++++ Stored data
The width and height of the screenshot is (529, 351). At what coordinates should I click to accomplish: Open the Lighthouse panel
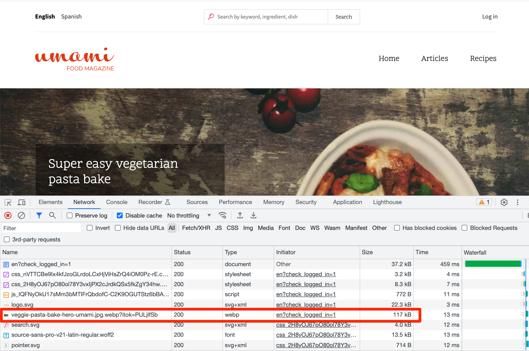pos(387,202)
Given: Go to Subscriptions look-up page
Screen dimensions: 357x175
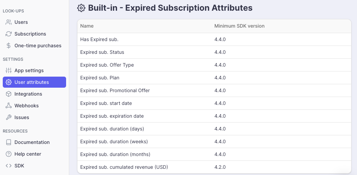Looking at the screenshot, I should [30, 34].
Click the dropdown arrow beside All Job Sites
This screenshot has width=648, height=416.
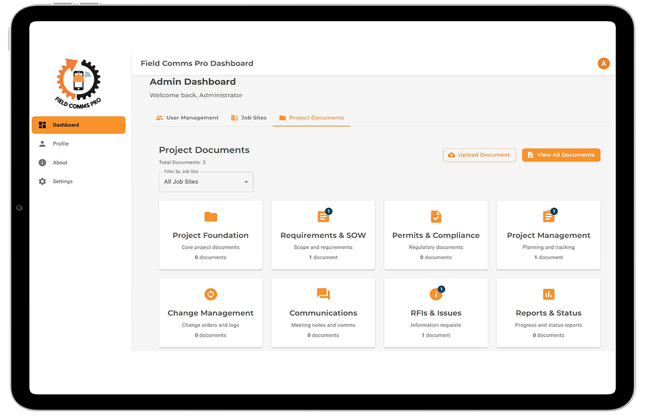click(246, 182)
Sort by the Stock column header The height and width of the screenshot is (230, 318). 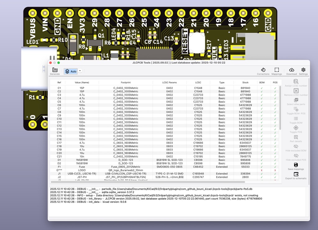tap(245, 83)
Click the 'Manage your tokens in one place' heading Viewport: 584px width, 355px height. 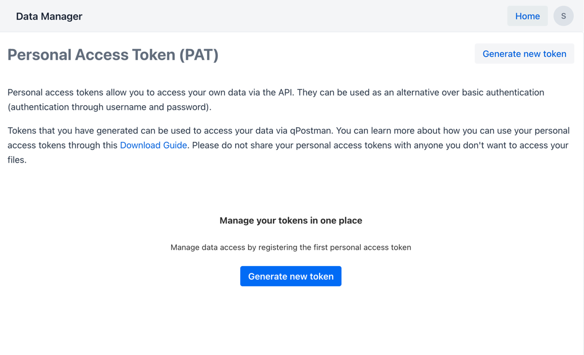tap(290, 221)
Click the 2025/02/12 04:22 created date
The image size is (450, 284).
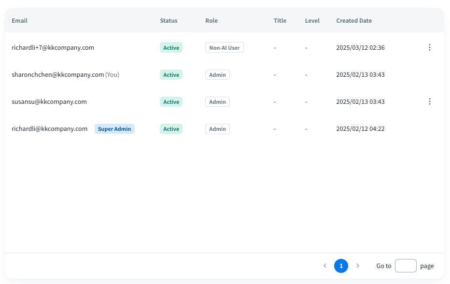(x=360, y=129)
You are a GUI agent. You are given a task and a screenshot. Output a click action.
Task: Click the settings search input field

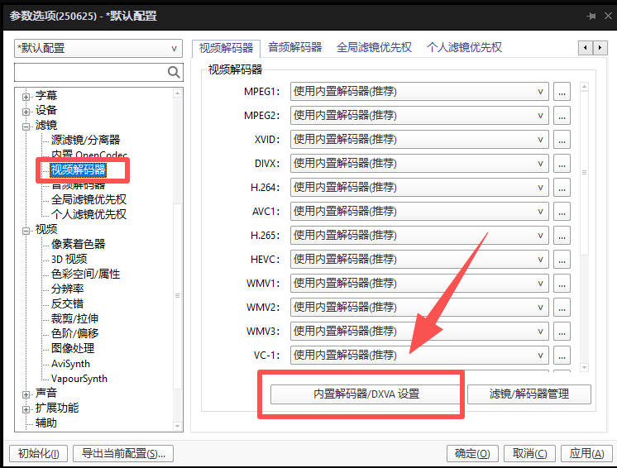tap(89, 73)
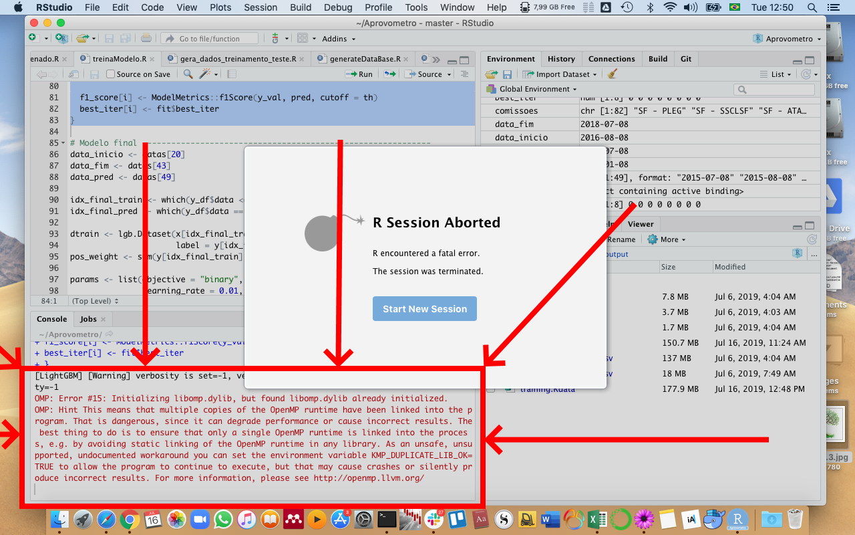Click the Start New Session button
The image size is (855, 535).
tap(424, 309)
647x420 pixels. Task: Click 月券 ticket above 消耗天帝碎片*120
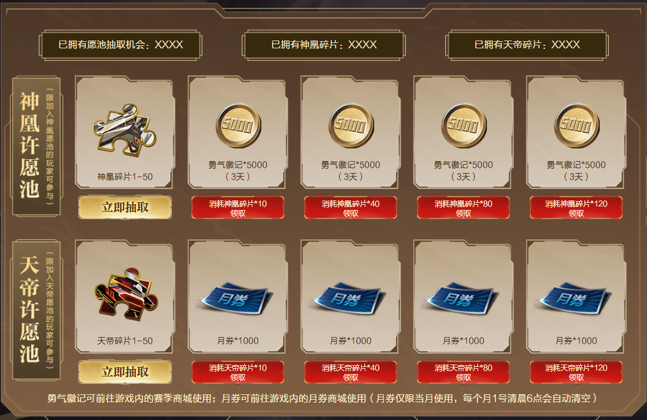(x=575, y=298)
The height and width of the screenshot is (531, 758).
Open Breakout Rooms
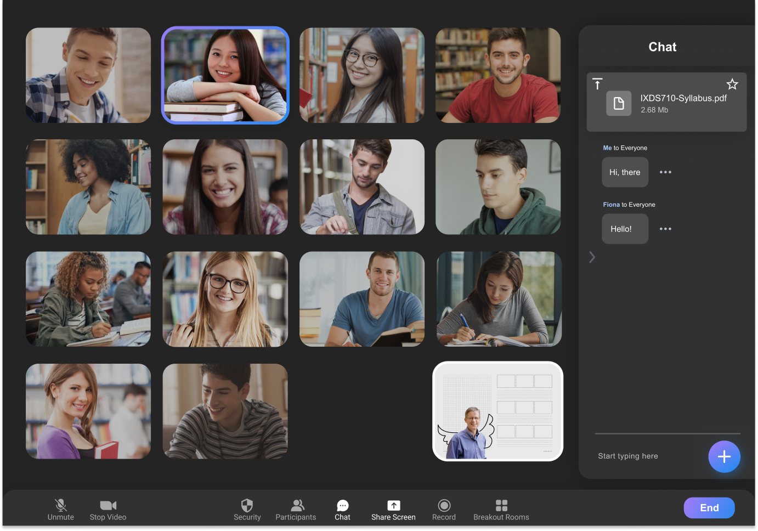click(501, 505)
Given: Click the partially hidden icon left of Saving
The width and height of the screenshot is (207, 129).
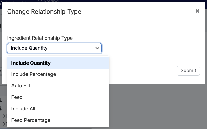Looking at the screenshot, I should (x=40, y=1).
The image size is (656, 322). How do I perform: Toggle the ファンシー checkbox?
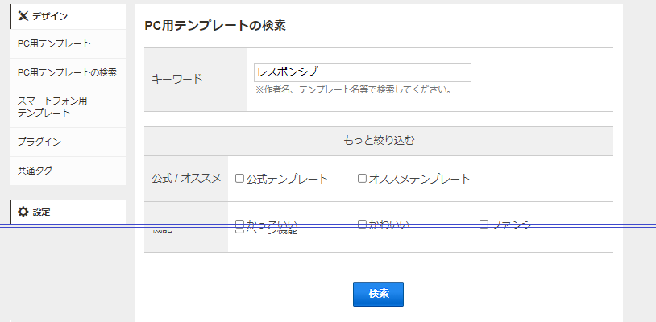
++++++++
- [Your task]: Print exactly the lines above that run from the one with "Click the 2025/02/12 04:22 created date" to the one with "Given: Click the", both included. No pictures.

- [Solved exercise]:
Click the 2025/02/12 04:22 created date
The image size is (450, 284).
(x=360, y=129)
You are a GUI agent. You are given a task and a screenshot. Output a click action.
Task: Click the settings search input field

tap(89, 73)
Click the Start New Session button
The image size is (855, 535).
tap(424, 309)
647x420 pixels. Task: Click 月券 ticket above 消耗天帝碎片*120
(x=575, y=298)
The height and width of the screenshot is (531, 758).
Open Breakout Rooms
click(501, 505)
Given: Click the partially hidden icon left of Saving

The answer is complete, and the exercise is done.